ポジショニング戦略とは、商品やサービスについて独自の優位性を持つポジションを築き、ターゲットとなる顧客の頭の中に差別化されたイメージを植え付ける戦略のこと。
簡単に言えば、市場における自社製品(サービス)の立ち位置を戦略的に決めることを指す。
消費者のニーズは絶えず変化し、競合も常に進化するもの。一度確固たるポジショニングを獲得したブランドであっても、絶えず自らのポジションを見直し、勝機へのアンテナを張り巡らせることが、長きにわたって愛され、成長し続けることにつながる。
スポーツ飲料から健康的な清涼飲料、そして青春の味へ
大塚製薬の看板商品ポカリスエットは、ポジショニングを巧みに変えながら成功し続けてきたロングセラーの代表例である。
発売当初のポカリスエットは、まだ日本では開拓されていなかった「スポーツ飲料」という市場を先駆けて見つけ出し、消費者からの絶大な支持を得た。
しかし、やがて競合が次々と参入し、スポーツ飲料市場は飽和状態になる。もともと市場規模が限定的で将来的な飛躍が望めないと判断した大塚製薬は、もっと大きな「清涼飲料市場」への進出を画策する。

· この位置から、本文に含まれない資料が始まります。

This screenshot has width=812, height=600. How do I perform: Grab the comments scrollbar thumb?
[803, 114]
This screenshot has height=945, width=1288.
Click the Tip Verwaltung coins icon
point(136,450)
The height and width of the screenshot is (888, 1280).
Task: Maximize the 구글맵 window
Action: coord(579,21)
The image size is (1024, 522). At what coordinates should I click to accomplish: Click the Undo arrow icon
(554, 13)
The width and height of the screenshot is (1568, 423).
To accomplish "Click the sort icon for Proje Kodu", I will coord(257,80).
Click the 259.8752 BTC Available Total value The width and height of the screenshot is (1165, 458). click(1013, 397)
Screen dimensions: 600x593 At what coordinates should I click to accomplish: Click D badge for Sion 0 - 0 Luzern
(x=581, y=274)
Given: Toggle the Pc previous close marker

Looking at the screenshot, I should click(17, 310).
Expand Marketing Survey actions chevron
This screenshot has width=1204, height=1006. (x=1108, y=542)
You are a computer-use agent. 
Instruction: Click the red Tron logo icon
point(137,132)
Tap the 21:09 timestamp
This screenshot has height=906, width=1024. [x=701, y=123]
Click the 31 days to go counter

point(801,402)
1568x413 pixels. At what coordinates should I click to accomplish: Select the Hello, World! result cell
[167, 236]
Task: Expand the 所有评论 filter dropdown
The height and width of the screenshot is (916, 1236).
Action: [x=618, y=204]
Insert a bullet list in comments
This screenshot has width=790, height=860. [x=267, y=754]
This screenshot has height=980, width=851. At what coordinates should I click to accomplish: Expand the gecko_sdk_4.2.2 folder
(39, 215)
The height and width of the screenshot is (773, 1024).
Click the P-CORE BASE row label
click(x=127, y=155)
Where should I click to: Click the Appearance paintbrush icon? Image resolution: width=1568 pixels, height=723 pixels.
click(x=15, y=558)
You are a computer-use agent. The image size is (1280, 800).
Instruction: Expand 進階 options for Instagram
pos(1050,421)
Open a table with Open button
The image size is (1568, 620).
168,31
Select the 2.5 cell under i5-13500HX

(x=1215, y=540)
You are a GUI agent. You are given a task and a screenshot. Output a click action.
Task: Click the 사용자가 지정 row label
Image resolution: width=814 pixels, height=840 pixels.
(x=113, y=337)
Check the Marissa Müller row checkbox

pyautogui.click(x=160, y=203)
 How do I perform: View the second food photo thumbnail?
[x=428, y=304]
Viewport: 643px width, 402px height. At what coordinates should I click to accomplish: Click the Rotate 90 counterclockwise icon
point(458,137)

清涼飲料市場こそ、強力なブランドがひしめく戦場だが、ポカリスエットはブランドの資産をフル活用して堂々と参入する。
その戦略とは、消費者に支持されていた「イオン飲料」「水分補給」というイメージを武器に、「健康的な清涼飲料」というポジショニングを打ち出すことだった。
今でこそ健康を訴求する清涼飲料水は多いが、当時はほとんど競合のいないブルーオーシャン。すでに健康的なイメージを確立していたことも大きな競争優位性を発揮し、この市場でも大成功を収めるのだ。
なお、ポカリスエットは2010年に発売30周年を迎え、ブランドを親しんできた層が高年齢化してきたことで、これまで競合にシェアを奪われていた中高生にターゲットを定める。
その際に活用したのは広告の力。「鬼ガチダンス」というものすごく難易度の高いダンスを高校生が踊るCMを作ると、たちまち若者の間で話題になり、SNSで「踊ってみた」系の動画が拡散される。
ダンスのレッスン動画を配信する、CMだけでなくYoutube広告に力を入れるなど、10代にリーチし巻き込む施策も秀逸であった。
他にも様々なキャンペーン施策を打ち出すことで、ポカリスエットは若者にとってクールで親しみのある清涼飲料水のポジションを築き、「青春のポカリ」が再来したのである。